Stermoling # SSL S NO515162 2
usque ad pontem Stermolind 1160 x 1162 St A. Lib. 127 [see Kinness Burn SSL for more details]
Stermolin 1165 x 1169 RRS ii no. 28 [o.c.; corresponds to St A. Lib. 215, which has Stermulin]
Stermolind 1165 x 1166 St A. Lib. 143
Stermolind 1179 x 1184 St A. Lib. 146
Steruolind 1189 x 1198 St A. Lib. 151
the Bowbrig alias Stirmoling-brig 1560 x 1573 RMS iv no. 2105 [see The Bowbrig # SSL, above]
lie Bowbrig alias Stermolingbrig 1598 RMS vi no. 765 col. 2
G stair + G muileann
‘River- or bog-crossing of or by (the) mill’. In modern Gaelic this would be stair mhuilinn (muileann ‘mill’, gen. sing. m(h)uilinn). It is possible that the u in Steruolind (1189 × 1198 St A. Lib. 151) represents lenited m of mhuilinn. However, as lenited m is so rarely represented in the orthography of names of G origin in Fife at this period, and as all other early forms of this name have m; it is probably better to regard it simply as a scribal error, omitting one minim from the exemplar’s Stermolind.

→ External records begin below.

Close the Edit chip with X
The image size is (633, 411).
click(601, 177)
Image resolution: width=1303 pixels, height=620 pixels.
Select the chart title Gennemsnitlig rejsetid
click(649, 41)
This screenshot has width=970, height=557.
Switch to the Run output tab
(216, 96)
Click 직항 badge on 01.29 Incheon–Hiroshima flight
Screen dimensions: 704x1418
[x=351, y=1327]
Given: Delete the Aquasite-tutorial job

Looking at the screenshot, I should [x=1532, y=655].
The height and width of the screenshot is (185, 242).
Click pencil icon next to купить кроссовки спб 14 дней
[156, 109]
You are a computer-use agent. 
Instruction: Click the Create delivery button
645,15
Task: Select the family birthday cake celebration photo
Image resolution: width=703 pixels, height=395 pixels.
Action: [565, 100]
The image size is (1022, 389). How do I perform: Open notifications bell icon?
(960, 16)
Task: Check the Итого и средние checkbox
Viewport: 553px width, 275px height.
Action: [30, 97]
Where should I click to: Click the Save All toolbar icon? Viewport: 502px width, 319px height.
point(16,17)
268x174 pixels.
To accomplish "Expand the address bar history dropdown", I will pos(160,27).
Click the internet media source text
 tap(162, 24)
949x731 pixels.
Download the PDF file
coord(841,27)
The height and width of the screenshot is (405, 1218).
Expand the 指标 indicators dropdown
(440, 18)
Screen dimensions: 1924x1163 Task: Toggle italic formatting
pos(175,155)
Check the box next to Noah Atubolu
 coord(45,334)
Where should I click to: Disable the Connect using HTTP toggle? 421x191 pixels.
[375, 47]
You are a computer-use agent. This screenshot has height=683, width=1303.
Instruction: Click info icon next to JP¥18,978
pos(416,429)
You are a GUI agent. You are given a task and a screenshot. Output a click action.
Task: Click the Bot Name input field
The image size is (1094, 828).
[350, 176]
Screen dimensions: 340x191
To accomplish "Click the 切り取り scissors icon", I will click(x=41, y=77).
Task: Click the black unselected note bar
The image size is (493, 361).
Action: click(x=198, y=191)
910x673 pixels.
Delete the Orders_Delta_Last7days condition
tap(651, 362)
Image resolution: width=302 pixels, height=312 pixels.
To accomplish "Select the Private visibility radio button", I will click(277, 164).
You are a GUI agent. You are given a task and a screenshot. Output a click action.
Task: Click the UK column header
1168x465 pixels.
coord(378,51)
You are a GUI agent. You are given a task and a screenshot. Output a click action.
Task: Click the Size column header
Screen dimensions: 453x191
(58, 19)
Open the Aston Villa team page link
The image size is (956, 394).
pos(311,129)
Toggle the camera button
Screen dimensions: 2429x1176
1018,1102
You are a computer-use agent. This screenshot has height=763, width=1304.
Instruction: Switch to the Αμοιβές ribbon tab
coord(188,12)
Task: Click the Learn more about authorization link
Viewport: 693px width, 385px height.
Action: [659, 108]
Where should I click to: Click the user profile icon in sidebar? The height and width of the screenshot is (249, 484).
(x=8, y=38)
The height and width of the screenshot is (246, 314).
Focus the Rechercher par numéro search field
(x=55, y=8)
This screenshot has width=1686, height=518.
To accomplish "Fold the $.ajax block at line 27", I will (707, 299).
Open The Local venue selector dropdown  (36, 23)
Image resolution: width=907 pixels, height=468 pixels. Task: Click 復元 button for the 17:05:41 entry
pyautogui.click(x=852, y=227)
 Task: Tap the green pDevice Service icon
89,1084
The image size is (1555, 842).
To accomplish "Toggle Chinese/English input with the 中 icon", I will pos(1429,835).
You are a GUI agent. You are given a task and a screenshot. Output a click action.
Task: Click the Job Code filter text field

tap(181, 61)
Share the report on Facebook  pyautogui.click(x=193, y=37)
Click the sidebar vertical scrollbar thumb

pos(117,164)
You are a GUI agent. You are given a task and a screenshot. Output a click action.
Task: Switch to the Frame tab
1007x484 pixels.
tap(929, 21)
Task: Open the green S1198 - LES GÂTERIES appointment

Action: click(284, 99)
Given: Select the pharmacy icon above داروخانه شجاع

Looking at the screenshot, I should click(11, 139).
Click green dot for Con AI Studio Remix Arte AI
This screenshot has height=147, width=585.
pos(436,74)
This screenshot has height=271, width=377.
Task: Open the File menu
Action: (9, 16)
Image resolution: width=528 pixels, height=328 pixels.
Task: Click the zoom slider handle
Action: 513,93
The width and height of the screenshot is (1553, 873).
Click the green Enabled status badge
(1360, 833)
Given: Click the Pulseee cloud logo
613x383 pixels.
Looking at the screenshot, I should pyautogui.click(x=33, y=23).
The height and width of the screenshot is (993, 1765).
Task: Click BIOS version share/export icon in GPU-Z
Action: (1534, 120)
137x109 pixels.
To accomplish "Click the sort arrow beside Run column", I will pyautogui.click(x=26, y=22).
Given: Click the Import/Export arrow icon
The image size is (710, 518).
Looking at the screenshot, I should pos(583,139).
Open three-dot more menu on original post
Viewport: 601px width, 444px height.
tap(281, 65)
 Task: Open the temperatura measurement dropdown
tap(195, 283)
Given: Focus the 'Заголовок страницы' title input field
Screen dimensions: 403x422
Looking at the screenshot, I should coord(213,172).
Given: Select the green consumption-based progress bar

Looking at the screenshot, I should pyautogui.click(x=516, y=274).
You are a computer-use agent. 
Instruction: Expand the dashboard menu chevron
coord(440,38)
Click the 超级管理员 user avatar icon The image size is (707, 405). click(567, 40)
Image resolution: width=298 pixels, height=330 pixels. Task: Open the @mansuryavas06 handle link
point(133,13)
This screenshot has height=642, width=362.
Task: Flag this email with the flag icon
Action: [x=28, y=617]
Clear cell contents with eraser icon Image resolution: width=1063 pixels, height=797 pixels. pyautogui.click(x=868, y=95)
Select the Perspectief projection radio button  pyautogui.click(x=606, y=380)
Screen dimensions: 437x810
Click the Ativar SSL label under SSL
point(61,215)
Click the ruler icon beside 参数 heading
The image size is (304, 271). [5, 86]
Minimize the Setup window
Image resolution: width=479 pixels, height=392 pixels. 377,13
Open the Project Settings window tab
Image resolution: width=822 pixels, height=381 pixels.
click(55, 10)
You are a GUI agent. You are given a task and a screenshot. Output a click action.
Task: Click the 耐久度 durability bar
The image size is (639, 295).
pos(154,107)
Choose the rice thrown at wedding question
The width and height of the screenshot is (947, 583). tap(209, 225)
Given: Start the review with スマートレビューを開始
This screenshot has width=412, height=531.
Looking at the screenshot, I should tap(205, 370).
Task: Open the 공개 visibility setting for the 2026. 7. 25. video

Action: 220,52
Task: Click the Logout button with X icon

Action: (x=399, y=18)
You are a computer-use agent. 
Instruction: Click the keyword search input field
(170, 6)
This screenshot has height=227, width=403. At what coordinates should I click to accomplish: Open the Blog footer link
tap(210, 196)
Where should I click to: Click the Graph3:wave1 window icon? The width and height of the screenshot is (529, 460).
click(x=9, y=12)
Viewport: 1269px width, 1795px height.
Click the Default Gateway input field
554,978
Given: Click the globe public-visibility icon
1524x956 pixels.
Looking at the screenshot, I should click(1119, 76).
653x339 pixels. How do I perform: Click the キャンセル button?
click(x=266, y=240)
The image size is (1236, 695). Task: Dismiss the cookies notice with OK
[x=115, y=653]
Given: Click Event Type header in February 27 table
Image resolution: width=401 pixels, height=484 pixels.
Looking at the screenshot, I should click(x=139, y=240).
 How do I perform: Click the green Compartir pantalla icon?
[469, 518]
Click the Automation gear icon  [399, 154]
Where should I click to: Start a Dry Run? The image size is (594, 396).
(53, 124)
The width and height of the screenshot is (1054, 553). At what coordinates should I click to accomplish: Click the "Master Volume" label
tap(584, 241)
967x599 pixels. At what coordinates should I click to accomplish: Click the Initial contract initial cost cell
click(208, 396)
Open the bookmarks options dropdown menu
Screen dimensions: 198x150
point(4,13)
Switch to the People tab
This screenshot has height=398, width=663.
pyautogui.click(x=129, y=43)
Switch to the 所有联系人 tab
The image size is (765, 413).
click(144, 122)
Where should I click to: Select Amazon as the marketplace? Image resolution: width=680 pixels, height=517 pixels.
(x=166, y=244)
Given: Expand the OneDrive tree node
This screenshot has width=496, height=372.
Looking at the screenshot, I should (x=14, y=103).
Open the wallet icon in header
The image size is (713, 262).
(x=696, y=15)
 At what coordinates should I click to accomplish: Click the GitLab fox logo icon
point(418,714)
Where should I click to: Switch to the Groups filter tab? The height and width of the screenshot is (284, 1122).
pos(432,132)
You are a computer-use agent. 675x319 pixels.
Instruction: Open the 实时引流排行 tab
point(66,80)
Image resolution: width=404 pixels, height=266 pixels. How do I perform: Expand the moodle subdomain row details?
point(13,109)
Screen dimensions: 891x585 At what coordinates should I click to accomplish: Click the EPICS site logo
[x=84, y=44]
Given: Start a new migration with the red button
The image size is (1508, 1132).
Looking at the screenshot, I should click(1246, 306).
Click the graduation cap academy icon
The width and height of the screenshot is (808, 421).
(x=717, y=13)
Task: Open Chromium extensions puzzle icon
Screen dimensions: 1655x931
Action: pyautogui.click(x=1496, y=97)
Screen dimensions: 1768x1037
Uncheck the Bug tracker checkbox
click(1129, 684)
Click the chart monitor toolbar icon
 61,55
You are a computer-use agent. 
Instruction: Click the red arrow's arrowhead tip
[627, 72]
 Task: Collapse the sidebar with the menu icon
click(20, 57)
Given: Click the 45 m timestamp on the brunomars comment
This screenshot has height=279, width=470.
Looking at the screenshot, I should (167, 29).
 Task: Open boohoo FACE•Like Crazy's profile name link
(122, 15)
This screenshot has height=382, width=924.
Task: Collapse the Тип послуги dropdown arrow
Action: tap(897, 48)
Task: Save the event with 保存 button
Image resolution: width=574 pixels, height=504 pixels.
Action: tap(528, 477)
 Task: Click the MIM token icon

This place-name is always preceded in the charters by the Latin pons ‘bridge’. This may roughly translate G stair, which was probably more like a set of stepping-stones; however Barrow (1984, 61–2) regards the use of the word pons as signifying an upgrading of this crossing which had already taken place some time before 1160, the first time pons Stermolind is recorded.
Barrow (loc. cit.) identifies this crossing with the site of today’s Shore Bridge (Shore Bridge 1820 Wood/St Andrews), which carries the road from St Andrews eastward towards Crail and Anstruther (hence the NGR given above). From the specific muileann it would appear that a mill stood on the Kinness Burn at this point. All trace of it has now vanished, and its functions were taken over by the later Shore Mill, which lay a short distance to the north.
The name survived at least until the sixteenth century, by which time it was becoming known by its Sc alias the Bowbrig ‘arched bridge’ (q.v. above).